Top of Data shown

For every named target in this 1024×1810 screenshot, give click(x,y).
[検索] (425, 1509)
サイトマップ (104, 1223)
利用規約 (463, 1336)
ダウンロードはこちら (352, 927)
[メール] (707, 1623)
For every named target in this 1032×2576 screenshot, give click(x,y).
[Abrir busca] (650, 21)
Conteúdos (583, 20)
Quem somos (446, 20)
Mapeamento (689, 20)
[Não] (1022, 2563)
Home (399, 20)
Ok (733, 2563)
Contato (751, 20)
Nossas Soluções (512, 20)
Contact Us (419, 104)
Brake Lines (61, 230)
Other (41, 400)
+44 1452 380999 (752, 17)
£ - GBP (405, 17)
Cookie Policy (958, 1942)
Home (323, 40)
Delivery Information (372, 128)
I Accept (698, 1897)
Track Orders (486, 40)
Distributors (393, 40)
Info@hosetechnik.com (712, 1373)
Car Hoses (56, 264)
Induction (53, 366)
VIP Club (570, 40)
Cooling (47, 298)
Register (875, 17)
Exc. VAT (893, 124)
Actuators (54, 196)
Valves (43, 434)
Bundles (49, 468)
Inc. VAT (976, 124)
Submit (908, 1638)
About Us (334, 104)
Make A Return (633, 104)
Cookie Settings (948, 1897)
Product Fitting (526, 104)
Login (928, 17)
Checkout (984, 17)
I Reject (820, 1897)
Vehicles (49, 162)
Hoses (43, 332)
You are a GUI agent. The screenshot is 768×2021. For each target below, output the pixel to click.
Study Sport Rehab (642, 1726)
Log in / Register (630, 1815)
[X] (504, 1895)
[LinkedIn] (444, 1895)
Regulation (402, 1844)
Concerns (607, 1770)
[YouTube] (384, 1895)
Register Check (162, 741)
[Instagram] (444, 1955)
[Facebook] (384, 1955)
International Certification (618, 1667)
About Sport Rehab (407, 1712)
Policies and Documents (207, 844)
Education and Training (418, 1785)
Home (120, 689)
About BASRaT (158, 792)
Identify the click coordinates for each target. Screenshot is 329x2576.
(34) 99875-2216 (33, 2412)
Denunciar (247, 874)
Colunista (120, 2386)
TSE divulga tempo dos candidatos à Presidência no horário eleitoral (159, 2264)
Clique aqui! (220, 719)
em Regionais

Bottom of Data shown

> _What you are asked to do_: Reproduce word for word the material above, starting with the line that has "ダウンロードはこちら (352, 927)" and stopping after the line that has "Info@hosetechnik.com (712, 1373)".

> _Expected output_:
ダウンロードはこちら (352, 927)
[メール] (707, 1623)
For every named target in this 1032×2576 screenshot, give click(x,y).
[Abrir busca] (650, 21)
Conteúdos (583, 20)
Quem somos (446, 20)
Mapeamento (689, 20)
[Não] (1022, 2563)
Home (399, 20)
Ok (733, 2563)
Contato (751, 20)
Nossas Soluções (512, 20)
Contact Us (419, 104)
Brake Lines (61, 230)
Other (41, 400)
+44 1452 380999 (752, 17)
£ - GBP (405, 17)
Cookie Policy (958, 1942)
Home (323, 40)
Delivery Information (372, 128)
I Accept (698, 1897)
Track Orders (486, 40)
Distributors (393, 40)
Info@hosetechnik.com (712, 1373)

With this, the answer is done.